WASHINGTON – A federal appeals court has ruled that former employees of a Severna Park Taco Bell can pursue a sexual harassment claim for the “campaign of torment” that the restaurant manager directed at them.
The ruling by a three-judge panel of the 4th U.S. Circuit Court of Appeals reversed the decision by a federal district judge in Maryland who granted summary judgment for R&R Ventures, the owner of the restaurant.
R&R had argued that while the Severna Park manager was a “difficult” person, he did not engage in sex-based harassment but abused male and female employees equally.

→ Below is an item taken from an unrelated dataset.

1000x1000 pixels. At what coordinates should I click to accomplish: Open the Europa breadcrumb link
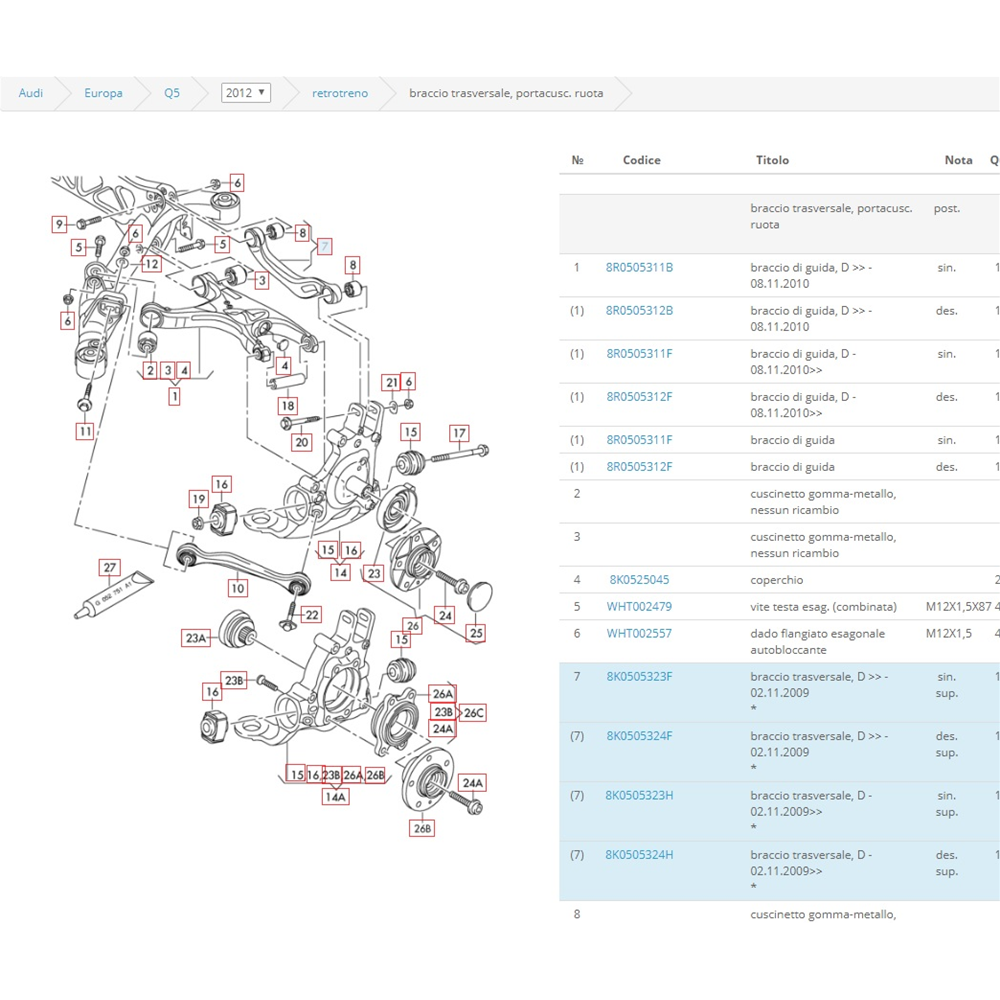coord(103,93)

But the higher court strongly disagreed.
“Throughout his campaign of torment,” the court wrote in its Friday opinion, the Severna Park manager “was an adult male in a supervisory position over young women barely half his age. And he is alleged to have engaged in a systematic effort to cripple the self-esteem of the teen-agers who assisted him at the store.”
That conduct was severe enough to allow the case to go forward to trial on the charges of sexual harassment, the appellate court said.
According to court documents, the manager routinely commented about the size of one teen employee’s breasts and buttocks, asked if she liked to be spanked and told her she gave him a “cheap thrill” when she bent over. Court papers said she eventually developed an eating disorder and lost a great deal of weight, in an effort to avoid attracting attention to her body.
The teen quit in June 1996, but returned to work in August. After an October 1996 confrontation with the manager, however, she was told to go home and then was never returned to the schedule, according to court documents.
The teen filed a complaint with the Equal Employment Opportunity Commission in February 1997, about the time that the court said a 20-year-old woman began working at the Severna Park store.
That woman complained that she had to endure sexual comments and verbal abuse every time she worked with the manager, and that she cried daily at the prospect of working with him. Court documents said he complained to her about his sex life and demeaned her in front of other employees, telling her she was stupid.
Both employees complained independently about his conduct to other managers and to officials at R&R. The teen said her complaints were largely ignored and the older woman said she was first told she was overreacting and later cursed by the manager for lodging a complaint with higher management.
The manager was eventually transferred to another site, but the woman’s hours were cut so significantly after that, she quit, according to court documents.
The EEOC sued R&R Ventures in March 1999, holding it responsible for a hostile work environment and claiming it had retaliated against the two employees for their complaints.
Attorneys for R&R Ventures could not be reached for comment Tuesday and calls to the company’s offices were not returned. But in court filings, the company claimed that the former Severna Park manager was an “equal-opportunity” harasser, targeting men and women alike, and that his troubling conduct was not frequent.
The company also said that the remarks were not bad enough to support a claim of a hostile work place, and his comments were neither physically threatening nor humiliating, but merely offensive.
U.S. District Judge Frederic Smalkin sided with R&R, prompting an EEOC appeal to the circuit court, which forcefully overturned the lower court’s ruling.
“The incessant put-downs, innuendos and leers directed at these young women literally caused them to become sick at the prospect of going to work,” the opinion said.
The appellate court said R&R failed to take prompt action to correct the problems, which might have protected it from liability.
“It’s hard for me to put into words the excitement I felt reading the opinion,” said Tracy Hudson Spicer, senior trial attorney for the EEOC’s Baltimore office.
Spicer, who brought the original suit against R&R Ventures, said the ruling “sends a clear message” to employers “that you have to take care of your younger employees.”